DOKI DOKI LITERATURE CLUB REVIEW

THIS REVIEW CONTAINS SPOILERS FOR DOKI DOKI LITERATURE CLUB, AS WELL AS REFERENCE TO PLOT, CONTENT AND HUMOUR SOME READERS MAY FIND DISTRESSING OR DISTURBING.

I know, this one seemed so outside my particular comfort zone that it might as well have been written in actual Japanese kanji for all the connective tissue between me and it, but I’ll say that the only reason I tried out Doki Doki Literature Club is that I was told that there was a meaty plot twist, ahem, hanging around to surprise the player, a twist so meaty as to be, oh… a hundred and twenty pounds heavy?
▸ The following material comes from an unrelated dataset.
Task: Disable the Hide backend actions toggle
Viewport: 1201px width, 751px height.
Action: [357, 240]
Maybe one-fifteen if her shoes fall off?

Blimey, that one was dark even for me. Regardless, I downloaded it for free off Steam, and as I loaded it up I couldn’t help but stare contemptuously at the main menu, full of pastel colours, bouncy pink font, chirpy music on a distressingly short loop, and four girls who were clearly so underage that I found myself wanting to apply a short, sharp spray of mace to my own eyeballs.

Fine, I thought bitterly. I’m hungover, the flat’s cold and I’m badly losing in my current game of Civilisation V. If there was ever a mood in which I was primed to go for the jugular, this was it.

 

“WELCOME TO THE LITERATURE CLUB!” – The Plot

It’s worth clarifying that Doki Doki Literature Club has no gameplay to speak of, bar a couple of puzzles which range from the unchallenging but conceptually interesting, to the unchallenging and conceptually UNinteresting (largely the latter) so what this game is selling itself on is the plot, and on that basis it will be judged, whether it likes it or not.
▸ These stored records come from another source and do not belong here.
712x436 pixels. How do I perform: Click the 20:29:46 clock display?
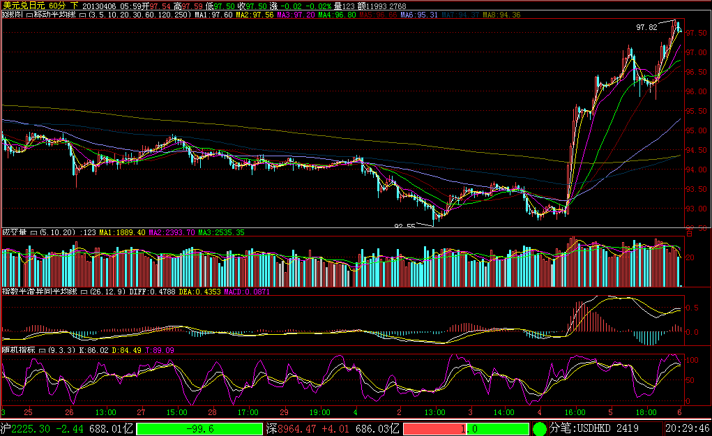point(687,428)
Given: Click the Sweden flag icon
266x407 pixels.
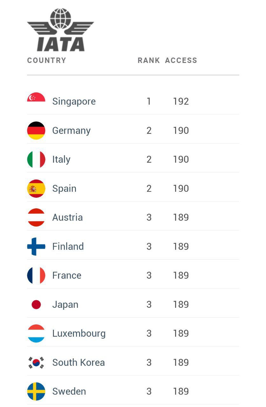Looking at the screenshot, I should point(36,391).
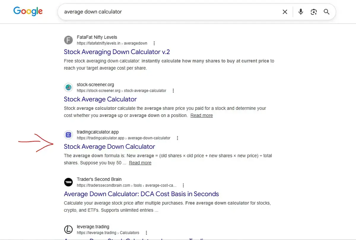Image resolution: width=356 pixels, height=240 pixels.
Task: Click the Trader's Second Brain favicon
Action: tap(69, 182)
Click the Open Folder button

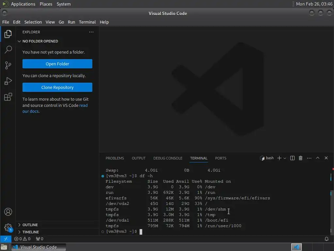click(x=57, y=64)
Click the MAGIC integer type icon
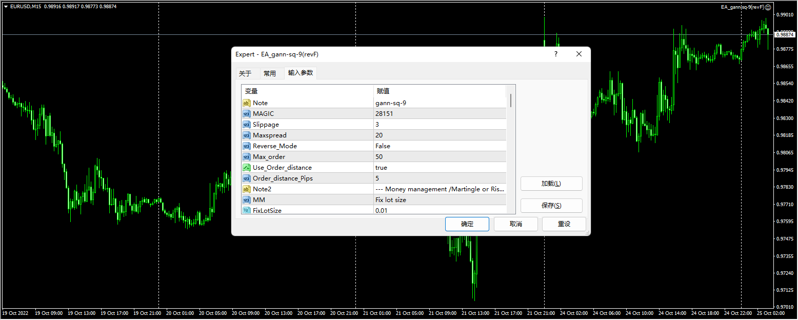 pos(246,114)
Of course, the first thing I did was pick a name for my avatar, and being an uncooperative sort even at the best of times, I scribbled the label “Bumflaps” on my hypothetical name badge. Turns out that ol’ B-Flap is a generic anime protagonist living a generic anime high school life with a generic anime girl-next-door romance potentially brewing, and this leads me to my first and most major criticism of DDLC: yes, this is a game that’s building up to parody and horror (of a sort), but it’s so committed to its disguise that it maintains the illusion of being a chirpy visual novel for several hours, and does so with impressive accuracy.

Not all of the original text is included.